■ Assignment:
Each line below should be restated word for word.

Data in this exercise section start

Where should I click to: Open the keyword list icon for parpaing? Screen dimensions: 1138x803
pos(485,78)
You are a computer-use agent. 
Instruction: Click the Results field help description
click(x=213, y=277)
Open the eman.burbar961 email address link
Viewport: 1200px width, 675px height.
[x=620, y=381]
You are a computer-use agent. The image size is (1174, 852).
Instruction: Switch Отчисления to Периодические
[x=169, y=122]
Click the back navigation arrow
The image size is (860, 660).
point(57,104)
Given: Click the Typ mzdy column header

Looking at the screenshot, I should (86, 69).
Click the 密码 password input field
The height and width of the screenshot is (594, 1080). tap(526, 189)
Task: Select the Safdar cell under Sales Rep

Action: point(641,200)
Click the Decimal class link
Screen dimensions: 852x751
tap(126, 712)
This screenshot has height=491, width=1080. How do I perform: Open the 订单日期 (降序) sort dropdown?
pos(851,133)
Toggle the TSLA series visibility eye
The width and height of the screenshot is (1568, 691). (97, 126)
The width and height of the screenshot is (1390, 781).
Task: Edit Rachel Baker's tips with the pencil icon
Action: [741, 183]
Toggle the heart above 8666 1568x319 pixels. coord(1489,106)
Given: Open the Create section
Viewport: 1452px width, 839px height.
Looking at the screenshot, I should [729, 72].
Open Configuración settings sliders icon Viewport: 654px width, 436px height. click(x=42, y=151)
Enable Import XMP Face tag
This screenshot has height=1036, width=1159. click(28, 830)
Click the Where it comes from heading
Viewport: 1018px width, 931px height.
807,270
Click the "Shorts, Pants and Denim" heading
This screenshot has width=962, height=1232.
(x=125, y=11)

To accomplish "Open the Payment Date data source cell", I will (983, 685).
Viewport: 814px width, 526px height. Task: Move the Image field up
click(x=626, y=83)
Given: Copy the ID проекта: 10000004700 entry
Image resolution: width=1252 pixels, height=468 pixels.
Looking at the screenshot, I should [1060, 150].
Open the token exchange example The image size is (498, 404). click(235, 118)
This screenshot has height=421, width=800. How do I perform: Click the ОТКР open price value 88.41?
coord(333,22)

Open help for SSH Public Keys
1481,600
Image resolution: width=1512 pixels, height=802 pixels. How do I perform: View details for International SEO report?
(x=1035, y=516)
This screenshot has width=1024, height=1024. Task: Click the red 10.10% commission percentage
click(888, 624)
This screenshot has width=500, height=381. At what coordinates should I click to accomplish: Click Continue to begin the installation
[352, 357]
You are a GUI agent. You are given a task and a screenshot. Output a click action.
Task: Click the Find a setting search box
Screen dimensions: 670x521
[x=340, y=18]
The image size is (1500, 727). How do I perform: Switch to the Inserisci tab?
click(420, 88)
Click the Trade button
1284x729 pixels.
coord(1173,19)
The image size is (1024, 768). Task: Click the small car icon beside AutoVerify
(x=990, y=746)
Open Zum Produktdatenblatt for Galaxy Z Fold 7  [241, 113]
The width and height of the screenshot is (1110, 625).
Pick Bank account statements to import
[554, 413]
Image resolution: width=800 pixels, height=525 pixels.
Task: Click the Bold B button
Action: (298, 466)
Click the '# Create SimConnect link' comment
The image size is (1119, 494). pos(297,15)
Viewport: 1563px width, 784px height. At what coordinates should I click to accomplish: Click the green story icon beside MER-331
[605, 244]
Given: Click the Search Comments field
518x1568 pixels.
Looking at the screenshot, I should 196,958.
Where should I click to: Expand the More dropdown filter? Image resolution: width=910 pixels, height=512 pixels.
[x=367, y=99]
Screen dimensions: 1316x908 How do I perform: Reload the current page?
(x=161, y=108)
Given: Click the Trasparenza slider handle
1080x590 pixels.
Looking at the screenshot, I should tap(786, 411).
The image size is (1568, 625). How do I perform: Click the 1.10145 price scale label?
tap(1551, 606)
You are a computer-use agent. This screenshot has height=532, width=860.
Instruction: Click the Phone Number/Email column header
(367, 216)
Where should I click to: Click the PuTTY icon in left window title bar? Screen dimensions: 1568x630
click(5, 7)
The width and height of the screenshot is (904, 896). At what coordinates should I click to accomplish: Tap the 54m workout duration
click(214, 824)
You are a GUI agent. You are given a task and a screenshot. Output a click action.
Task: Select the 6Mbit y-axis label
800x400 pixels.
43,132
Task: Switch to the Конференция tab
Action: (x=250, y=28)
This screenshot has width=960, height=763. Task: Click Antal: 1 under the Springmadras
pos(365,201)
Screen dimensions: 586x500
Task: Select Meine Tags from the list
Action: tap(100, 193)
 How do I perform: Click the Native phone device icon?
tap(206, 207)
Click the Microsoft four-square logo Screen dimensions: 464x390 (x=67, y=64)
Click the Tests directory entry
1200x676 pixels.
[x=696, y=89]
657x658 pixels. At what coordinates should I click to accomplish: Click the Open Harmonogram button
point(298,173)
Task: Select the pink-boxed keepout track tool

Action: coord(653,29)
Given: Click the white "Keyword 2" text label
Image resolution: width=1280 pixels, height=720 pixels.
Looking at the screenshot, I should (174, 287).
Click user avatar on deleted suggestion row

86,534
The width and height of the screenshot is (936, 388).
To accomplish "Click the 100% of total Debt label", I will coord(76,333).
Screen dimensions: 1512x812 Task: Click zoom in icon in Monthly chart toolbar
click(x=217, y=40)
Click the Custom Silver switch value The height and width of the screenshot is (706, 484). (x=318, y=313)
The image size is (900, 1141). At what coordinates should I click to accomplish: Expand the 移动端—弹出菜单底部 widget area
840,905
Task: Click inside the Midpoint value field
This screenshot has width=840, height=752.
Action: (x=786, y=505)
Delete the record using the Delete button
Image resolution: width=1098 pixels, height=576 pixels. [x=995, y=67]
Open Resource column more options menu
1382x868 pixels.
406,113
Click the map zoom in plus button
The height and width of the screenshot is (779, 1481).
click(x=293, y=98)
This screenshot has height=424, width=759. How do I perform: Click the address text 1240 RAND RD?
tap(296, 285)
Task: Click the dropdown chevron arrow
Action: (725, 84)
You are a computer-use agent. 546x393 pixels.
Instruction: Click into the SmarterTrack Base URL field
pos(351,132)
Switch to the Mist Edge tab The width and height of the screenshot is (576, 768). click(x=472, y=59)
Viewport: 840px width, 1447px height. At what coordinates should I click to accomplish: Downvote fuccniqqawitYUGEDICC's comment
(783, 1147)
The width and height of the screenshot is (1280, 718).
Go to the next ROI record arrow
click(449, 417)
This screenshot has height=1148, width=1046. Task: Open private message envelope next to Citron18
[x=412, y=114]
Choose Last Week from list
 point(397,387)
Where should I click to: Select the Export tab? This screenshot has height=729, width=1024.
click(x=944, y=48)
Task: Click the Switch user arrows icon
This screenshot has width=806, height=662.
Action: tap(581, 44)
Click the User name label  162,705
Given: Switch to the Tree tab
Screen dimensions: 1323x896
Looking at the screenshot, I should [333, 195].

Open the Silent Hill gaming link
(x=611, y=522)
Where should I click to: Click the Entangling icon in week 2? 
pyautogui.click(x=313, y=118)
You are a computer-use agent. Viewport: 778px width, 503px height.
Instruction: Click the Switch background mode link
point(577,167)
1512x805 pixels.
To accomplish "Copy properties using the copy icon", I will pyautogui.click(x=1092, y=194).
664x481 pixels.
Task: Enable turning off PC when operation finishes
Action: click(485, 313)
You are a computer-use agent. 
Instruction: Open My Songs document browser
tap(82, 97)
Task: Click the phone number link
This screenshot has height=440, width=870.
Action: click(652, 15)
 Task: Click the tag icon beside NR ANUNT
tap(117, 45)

Data in this exercise section end

■ Result for this task:
Where should I click to: Open the keyword list icon for parpaing? Screen dimensions: 1138x803
pos(485,78)
You are a computer-use agent. 
Instruction: Click the Results field help description
click(x=213, y=277)
Open the eman.burbar961 email address link
Viewport: 1200px width, 675px height.
[x=620, y=381]
You are a computer-use agent. The image size is (1174, 852).
Instruction: Switch Отчисления to Периодические
[x=169, y=122]
Click the back navigation arrow
The image size is (860, 660).
point(57,104)
Given: Click the Typ mzdy column header

Looking at the screenshot, I should (86, 69).
Click the 密码 password input field
The height and width of the screenshot is (594, 1080). tap(526, 189)
Task: Select the Safdar cell under Sales Rep

Action: point(641,200)
Click the Decimal class link
Screen dimensions: 852x751
tap(126, 712)
This screenshot has height=491, width=1080. How do I perform: Open the 订单日期 (降序) sort dropdown?
pos(851,133)
Toggle the TSLA series visibility eye
The width and height of the screenshot is (1568, 691). (97, 126)
The width and height of the screenshot is (1390, 781).
Task: Edit Rachel Baker's tips with the pencil icon
Action: [741, 183]
Toggle the heart above 8666 1568x319 pixels. coord(1489,106)
Given: Open the Create section
Viewport: 1452px width, 839px height.
Looking at the screenshot, I should [729, 72].
Open Configuración settings sliders icon Viewport: 654px width, 436px height. click(x=42, y=151)
Enable Import XMP Face tag
This screenshot has height=1036, width=1159. click(28, 830)
Click the Where it comes from heading
Viewport: 1018px width, 931px height.
807,270
Click the "Shorts, Pants and Denim" heading
This screenshot has width=962, height=1232.
(x=125, y=11)

To accomplish "Open the Payment Date data source cell", I will (983, 685).
Viewport: 814px width, 526px height. Task: Move the Image field up
click(x=626, y=83)
Given: Copy the ID проекта: 10000004700 entry
Image resolution: width=1252 pixels, height=468 pixels.
Looking at the screenshot, I should [1060, 150].
Open the token exchange example The image size is (498, 404). click(235, 118)
This screenshot has height=421, width=800. How do I perform: Click the ОТКР open price value 88.41?
coord(333,22)

Open help for SSH Public Keys
1481,600
Image resolution: width=1512 pixels, height=802 pixels. How do I perform: View details for International SEO report?
(x=1035, y=516)
This screenshot has width=1024, height=1024. Task: Click the red 10.10% commission percentage
click(888, 624)
This screenshot has width=500, height=381. At what coordinates should I click to accomplish: Click Continue to begin the installation
[352, 357]
You are a GUI agent. You are given a task and a screenshot. Output a click action.
Task: Click the Find a setting search box
Screen dimensions: 670x521
[x=340, y=18]
The image size is (1500, 727). How do I perform: Switch to the Inserisci tab?
click(420, 88)
Click the Trade button
1284x729 pixels.
coord(1173,19)
The image size is (1024, 768). Task: Click the small car icon beside AutoVerify
(x=990, y=746)
Open Zum Produktdatenblatt for Galaxy Z Fold 7  [241, 113]
The width and height of the screenshot is (1110, 625).
Pick Bank account statements to import
[554, 413]
Image resolution: width=800 pixels, height=525 pixels.
Task: Click the Bold B button
Action: (298, 466)
Click the '# Create SimConnect link' comment
The image size is (1119, 494). pos(297,15)
Viewport: 1563px width, 784px height. At what coordinates should I click to accomplish: Click the green story icon beside MER-331
[605, 244]
Given: Click the Search Comments field
518x1568 pixels.
Looking at the screenshot, I should 196,958.
Where should I click to: Expand the More dropdown filter? Image resolution: width=910 pixels, height=512 pixels.
[x=367, y=99]
Screen dimensions: 1316x908 How do I perform: Reload the current page?
(x=161, y=108)
Given: Click the Trasparenza slider handle
1080x590 pixels.
Looking at the screenshot, I should tap(786, 411).
The image size is (1568, 625). How do I perform: Click the 1.10145 price scale label?
tap(1551, 606)
You are a computer-use agent. This screenshot has height=532, width=860.
Instruction: Click the Phone Number/Email column header
(367, 216)
Where should I click to: Click the PuTTY icon in left window title bar? Screen dimensions: 1568x630
click(5, 7)
The width and height of the screenshot is (904, 896). At what coordinates should I click to accomplish: Tap the 54m workout duration
click(214, 824)
You are a GUI agent. You are given a task and a screenshot. Output a click action.
Task: Select the 6Mbit y-axis label
800x400 pixels.
43,132
Task: Switch to the Конференция tab
Action: (x=250, y=28)
This screenshot has width=960, height=763. Task: Click Antal: 1 under the Springmadras
pos(365,201)
Screen dimensions: 586x500
Task: Select Meine Tags from the list
Action: tap(100, 193)
 How do I perform: Click the Native phone device icon?
tap(206, 207)
Click the Microsoft four-square logo Screen dimensions: 464x390 (x=67, y=64)
Click the Tests directory entry
1200x676 pixels.
[x=696, y=89]
657x658 pixels. At what coordinates should I click to accomplish: Click the Open Harmonogram button
point(298,173)
Task: Select the pink-boxed keepout track tool

Action: coord(653,29)
Given: Click the white "Keyword 2" text label
Image resolution: width=1280 pixels, height=720 pixels.
Looking at the screenshot, I should (174, 287).
Click user avatar on deleted suggestion row

86,534
The width and height of the screenshot is (936, 388).
To accomplish "Click the 100% of total Debt label", I will coord(76,333).
Screen dimensions: 1512x812 Task: Click zoom in icon in Monthly chart toolbar
click(x=217, y=40)
Click the Custom Silver switch value The height and width of the screenshot is (706, 484). (x=318, y=313)
The image size is (900, 1141). At what coordinates should I click to accomplish: Expand the 移动端—弹出菜单底部 widget area
840,905
Task: Click inside the Midpoint value field
This screenshot has width=840, height=752.
Action: (x=786, y=505)
Delete the record using the Delete button
Image resolution: width=1098 pixels, height=576 pixels. [x=995, y=67]
Open Resource column more options menu
1382x868 pixels.
406,113
Click the map zoom in plus button
The height and width of the screenshot is (779, 1481).
click(x=293, y=98)
This screenshot has height=424, width=759. How do I perform: Click the address text 1240 RAND RD?
tap(296, 285)
Task: Click the dropdown chevron arrow
Action: (725, 84)
You are a computer-use agent. 546x393 pixels.
Instruction: Click into the SmarterTrack Base URL field
pos(351,132)
Switch to the Mist Edge tab The width and height of the screenshot is (576, 768). click(x=472, y=59)
Viewport: 840px width, 1447px height. At what coordinates should I click to accomplish: Downvote fuccniqqawitYUGEDICC's comment
(783, 1147)
The width and height of the screenshot is (1280, 718).
Go to the next ROI record arrow
click(449, 417)
This screenshot has height=1148, width=1046. Task: Open private message envelope next to Citron18
[x=412, y=114]
Choose Last Week from list
 point(397,387)
Where should I click to: Select the Export tab? This screenshot has height=729, width=1024.
click(x=944, y=48)
Task: Click the Switch user arrows icon
This screenshot has width=806, height=662.
Action: tap(581, 44)
Click the User name label  162,705
Given: Switch to the Tree tab
Screen dimensions: 1323x896
Looking at the screenshot, I should [333, 195].

Open the Silent Hill gaming link
(x=611, y=522)
Where should I click to: Click the Entangling icon in week 2? 
pyautogui.click(x=313, y=118)
You are a computer-use agent. Viewport: 778px width, 503px height.
Instruction: Click the Switch background mode link
point(577,167)
1512x805 pixels.
To accomplish "Copy properties using the copy icon", I will pyautogui.click(x=1092, y=194).
664x481 pixels.
Task: Enable turning off PC when operation finishes
Action: click(485, 313)
You are a computer-use agent. 
Instruction: Open My Songs document browser
tap(82, 97)
Task: Click the phone number link
This screenshot has height=440, width=870.
Action: click(652, 15)
 Task: Click the tag icon beside NR ANUNT
tap(117, 45)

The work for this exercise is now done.